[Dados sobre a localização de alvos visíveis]
# # #
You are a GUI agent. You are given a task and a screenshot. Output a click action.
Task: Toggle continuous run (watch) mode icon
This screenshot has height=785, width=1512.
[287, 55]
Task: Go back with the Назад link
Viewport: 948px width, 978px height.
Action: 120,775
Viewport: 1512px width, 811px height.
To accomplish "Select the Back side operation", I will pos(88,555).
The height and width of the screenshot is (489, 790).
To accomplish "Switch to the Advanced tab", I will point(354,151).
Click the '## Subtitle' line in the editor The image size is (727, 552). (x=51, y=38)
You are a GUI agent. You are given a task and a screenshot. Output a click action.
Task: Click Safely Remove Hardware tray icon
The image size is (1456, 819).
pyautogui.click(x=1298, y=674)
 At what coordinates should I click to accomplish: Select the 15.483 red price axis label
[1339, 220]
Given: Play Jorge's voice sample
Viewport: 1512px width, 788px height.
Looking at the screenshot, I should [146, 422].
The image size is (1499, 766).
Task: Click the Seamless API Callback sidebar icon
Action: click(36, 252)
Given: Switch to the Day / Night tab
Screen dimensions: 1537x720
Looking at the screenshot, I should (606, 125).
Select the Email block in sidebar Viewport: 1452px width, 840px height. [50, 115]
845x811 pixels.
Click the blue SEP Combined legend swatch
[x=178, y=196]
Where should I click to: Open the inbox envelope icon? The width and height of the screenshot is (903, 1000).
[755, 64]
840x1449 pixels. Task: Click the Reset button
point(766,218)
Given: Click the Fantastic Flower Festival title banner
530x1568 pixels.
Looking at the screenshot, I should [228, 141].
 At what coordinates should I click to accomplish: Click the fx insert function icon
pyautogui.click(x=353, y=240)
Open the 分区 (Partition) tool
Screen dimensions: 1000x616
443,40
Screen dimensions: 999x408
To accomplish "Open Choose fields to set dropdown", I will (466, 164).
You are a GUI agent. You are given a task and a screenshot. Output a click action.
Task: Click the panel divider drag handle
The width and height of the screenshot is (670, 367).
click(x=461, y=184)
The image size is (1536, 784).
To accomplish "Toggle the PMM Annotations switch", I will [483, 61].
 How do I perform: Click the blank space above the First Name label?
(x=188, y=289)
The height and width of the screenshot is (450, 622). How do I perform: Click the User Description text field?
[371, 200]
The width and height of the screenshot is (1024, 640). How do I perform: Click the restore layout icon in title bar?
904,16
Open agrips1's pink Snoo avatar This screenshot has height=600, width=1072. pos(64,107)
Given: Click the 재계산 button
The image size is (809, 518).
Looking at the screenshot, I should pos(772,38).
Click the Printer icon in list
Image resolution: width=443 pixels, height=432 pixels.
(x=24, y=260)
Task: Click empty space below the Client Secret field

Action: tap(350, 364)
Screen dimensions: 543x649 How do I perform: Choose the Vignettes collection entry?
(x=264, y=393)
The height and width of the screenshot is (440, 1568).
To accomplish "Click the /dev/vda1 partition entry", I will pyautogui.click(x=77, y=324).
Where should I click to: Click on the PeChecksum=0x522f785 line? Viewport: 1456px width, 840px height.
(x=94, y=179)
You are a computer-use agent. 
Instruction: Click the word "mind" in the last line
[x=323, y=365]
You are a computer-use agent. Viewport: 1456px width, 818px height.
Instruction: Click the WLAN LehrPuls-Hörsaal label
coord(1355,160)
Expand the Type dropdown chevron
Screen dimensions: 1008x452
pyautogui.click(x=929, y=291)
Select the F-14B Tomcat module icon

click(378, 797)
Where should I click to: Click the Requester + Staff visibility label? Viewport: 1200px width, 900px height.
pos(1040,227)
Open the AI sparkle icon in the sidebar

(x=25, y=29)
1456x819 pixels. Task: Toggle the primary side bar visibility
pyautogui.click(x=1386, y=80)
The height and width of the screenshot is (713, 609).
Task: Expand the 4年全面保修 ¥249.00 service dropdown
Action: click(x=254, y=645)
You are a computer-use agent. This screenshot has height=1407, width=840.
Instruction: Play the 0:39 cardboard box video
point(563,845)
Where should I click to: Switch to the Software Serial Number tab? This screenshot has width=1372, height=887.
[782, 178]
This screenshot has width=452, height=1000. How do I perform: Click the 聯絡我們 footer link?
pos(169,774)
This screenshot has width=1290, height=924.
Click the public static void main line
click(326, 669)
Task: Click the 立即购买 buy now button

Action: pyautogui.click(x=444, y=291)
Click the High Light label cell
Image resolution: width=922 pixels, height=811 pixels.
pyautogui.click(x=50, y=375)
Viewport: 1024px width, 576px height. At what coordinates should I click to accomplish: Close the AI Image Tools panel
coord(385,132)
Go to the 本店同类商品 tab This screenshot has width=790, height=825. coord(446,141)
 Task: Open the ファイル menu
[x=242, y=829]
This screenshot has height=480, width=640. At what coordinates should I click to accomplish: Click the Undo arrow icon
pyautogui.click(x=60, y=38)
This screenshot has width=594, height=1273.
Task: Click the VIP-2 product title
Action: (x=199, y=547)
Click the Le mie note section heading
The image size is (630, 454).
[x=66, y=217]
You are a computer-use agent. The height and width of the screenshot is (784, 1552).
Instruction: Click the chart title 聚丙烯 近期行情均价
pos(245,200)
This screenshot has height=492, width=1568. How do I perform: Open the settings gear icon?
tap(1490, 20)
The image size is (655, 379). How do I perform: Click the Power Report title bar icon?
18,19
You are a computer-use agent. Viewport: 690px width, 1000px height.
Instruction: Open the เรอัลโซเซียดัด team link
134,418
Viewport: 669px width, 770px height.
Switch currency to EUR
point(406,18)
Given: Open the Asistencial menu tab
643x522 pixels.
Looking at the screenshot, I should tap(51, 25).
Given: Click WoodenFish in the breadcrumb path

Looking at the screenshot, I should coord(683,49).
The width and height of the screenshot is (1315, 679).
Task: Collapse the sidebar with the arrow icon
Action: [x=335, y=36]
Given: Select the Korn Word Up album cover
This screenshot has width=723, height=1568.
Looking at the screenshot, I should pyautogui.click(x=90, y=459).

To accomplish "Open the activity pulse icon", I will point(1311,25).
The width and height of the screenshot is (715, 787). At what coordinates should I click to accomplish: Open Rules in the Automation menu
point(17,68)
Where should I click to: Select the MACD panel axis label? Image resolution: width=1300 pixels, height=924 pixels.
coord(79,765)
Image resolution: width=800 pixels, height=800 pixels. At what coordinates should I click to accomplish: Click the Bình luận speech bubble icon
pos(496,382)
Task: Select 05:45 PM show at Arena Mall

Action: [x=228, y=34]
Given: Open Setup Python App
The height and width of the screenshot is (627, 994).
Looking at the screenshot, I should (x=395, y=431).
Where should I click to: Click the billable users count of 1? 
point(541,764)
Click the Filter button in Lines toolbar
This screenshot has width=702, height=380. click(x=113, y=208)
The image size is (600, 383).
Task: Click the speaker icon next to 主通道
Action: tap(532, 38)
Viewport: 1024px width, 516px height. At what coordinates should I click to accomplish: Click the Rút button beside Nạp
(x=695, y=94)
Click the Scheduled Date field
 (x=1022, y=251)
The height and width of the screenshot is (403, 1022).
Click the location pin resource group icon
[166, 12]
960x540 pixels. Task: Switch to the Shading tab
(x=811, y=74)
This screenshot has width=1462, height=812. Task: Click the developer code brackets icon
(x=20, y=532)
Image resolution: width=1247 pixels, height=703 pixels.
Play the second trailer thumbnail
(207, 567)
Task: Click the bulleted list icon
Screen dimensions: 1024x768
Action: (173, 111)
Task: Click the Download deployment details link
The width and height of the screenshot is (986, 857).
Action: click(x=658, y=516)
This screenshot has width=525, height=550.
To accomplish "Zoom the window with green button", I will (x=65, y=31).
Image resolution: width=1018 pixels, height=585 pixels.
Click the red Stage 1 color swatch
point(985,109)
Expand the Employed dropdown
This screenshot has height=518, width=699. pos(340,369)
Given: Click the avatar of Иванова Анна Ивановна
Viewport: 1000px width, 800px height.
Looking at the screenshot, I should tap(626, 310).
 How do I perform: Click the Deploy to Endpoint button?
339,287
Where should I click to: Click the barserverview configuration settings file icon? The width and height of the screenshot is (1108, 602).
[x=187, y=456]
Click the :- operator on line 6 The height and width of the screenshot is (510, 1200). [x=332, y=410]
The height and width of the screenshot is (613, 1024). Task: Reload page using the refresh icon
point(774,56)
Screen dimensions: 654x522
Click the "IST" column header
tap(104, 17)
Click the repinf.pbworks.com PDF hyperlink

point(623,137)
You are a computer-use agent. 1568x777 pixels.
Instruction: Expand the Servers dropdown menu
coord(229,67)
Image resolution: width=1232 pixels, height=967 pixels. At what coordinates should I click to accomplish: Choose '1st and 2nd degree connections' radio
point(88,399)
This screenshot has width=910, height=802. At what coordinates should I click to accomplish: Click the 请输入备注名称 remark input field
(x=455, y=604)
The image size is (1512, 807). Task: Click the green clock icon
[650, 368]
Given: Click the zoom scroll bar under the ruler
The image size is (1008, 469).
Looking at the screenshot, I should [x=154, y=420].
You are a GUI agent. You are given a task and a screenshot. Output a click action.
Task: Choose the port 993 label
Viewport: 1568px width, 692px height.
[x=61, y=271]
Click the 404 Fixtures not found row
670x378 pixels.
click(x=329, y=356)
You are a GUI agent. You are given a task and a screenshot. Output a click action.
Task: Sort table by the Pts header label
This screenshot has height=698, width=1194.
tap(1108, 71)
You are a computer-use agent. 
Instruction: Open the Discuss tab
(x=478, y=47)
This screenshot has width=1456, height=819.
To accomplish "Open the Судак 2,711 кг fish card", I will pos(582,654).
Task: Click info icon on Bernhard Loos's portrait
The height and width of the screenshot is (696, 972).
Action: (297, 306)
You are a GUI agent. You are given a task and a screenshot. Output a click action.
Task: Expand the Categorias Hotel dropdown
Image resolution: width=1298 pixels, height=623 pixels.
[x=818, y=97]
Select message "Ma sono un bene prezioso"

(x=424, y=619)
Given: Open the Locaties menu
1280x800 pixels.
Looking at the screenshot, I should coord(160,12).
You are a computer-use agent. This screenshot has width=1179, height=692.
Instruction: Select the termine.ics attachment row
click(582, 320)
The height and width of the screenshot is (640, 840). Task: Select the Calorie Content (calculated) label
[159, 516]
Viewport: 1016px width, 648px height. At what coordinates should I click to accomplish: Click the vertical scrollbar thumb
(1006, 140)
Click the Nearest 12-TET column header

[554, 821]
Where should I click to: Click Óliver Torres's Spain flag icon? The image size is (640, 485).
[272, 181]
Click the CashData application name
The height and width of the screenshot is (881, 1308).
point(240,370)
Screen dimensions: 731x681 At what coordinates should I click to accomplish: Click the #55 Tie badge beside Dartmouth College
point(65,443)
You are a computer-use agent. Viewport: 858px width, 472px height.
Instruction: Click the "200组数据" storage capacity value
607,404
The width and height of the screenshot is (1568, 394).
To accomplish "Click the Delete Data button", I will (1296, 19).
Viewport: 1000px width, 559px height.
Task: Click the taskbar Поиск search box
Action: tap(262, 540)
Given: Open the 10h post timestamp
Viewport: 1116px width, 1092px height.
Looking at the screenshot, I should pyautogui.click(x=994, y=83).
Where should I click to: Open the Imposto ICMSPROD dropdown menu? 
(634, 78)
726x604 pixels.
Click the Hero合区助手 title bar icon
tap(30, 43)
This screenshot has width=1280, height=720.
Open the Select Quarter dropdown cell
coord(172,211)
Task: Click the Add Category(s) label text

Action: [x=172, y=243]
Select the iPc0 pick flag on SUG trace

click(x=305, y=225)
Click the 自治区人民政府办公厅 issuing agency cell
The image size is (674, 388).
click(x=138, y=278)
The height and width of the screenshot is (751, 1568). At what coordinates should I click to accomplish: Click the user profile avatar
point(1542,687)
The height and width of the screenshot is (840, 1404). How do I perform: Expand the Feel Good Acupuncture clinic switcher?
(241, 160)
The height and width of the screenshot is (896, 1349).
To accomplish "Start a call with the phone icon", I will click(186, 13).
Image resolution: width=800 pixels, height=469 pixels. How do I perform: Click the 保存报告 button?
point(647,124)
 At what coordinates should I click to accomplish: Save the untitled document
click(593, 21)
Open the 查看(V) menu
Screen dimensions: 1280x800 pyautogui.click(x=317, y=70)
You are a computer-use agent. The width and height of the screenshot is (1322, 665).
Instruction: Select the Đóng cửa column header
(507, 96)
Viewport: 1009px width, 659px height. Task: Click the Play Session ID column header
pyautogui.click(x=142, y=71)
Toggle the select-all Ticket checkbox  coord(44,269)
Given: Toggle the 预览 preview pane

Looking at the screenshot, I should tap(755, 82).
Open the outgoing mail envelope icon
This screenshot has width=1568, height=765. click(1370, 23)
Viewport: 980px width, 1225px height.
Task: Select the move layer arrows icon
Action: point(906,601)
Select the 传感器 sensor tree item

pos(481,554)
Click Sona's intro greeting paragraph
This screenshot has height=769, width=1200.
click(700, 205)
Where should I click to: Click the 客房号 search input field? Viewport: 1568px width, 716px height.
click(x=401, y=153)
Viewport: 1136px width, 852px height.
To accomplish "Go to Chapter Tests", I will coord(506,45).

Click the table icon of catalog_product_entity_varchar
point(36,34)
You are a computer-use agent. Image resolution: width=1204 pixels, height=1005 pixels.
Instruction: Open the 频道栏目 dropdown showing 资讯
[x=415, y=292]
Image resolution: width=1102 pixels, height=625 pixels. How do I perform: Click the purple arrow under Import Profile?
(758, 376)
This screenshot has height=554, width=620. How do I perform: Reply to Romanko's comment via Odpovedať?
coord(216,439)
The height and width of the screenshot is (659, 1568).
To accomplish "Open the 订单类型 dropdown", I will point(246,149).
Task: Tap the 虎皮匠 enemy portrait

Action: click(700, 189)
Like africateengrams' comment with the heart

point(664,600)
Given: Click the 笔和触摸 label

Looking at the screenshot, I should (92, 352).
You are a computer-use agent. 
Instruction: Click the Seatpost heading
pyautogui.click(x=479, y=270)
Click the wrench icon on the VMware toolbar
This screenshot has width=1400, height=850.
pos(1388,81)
# # #
O QUE FAZER —
Reescreva como uma lista JSON de strings as linhas das entradas, começando pela que contém "Given: Toggle the 预览 preview pane" e parando depois da que contém "Looking at the screenshot, I should (92, 352).". Cada linha deve virar uma string, e as linhas em branco devem ficar de fora.

RESPOSTA DA TAREFA —
[
  "Given: Toggle the 预览 preview pane",
  "Looking at the screenshot, I should tap(755, 82).",
  "Open the outgoing mail envelope icon",
  "This screenshot has width=1568, height=765. click(1370, 23)",
  "Viewport: 980px width, 1225px height.",
  "Task: Select the move layer arrows icon",
  "Action: point(906,601)",
  "Select the 传感器 sensor tree item",
  "pos(481,554)",
  "Click Sona's intro greeting paragraph",
  "This screenshot has height=769, width=1200.",
  "click(700, 205)",
  "Where should I click to: Click the 客房号 search input field? Viewport: 1568px width, 716px height.",
  "click(x=401, y=153)",
  "Viewport: 1136px width, 852px height.",
  "To accomplish \"Go to Chapter Tests\", I will coord(506,45).",
  "Click the table icon of catalog_product_entity_varchar",
  "point(36,34)",
  "You are a computer-use agent. Image resolution: width=1204 pixels, height=1005 pixels.",
  "Instruction: Open the 频道栏目 dropdown showing 资讯",
  "[x=415, y=292]",
  "Image resolution: width=1102 pixels, height=625 pixels. How do I perform: Click the purple arrow under Import Profile?",
  "(758, 376)",
  "This screenshot has height=554, width=620. How do I perform: Reply to Romanko's comment via Odpovedať?",
  "coord(216,439)",
  "The height and width of the screenshot is (659, 1568).",
  "To accomplish \"Open the 订单类型 dropdown\", I will point(246,149).",
  "Task: Tap the 虎皮匠 enemy portrait",
  "Action: click(700, 189)",
  "Like africateengrams' comment with the heart",
  "point(664,600)",
  "Given: Click the 笔和触摸 label",
  "Looking at the screenshot, I should (92, 352)."
]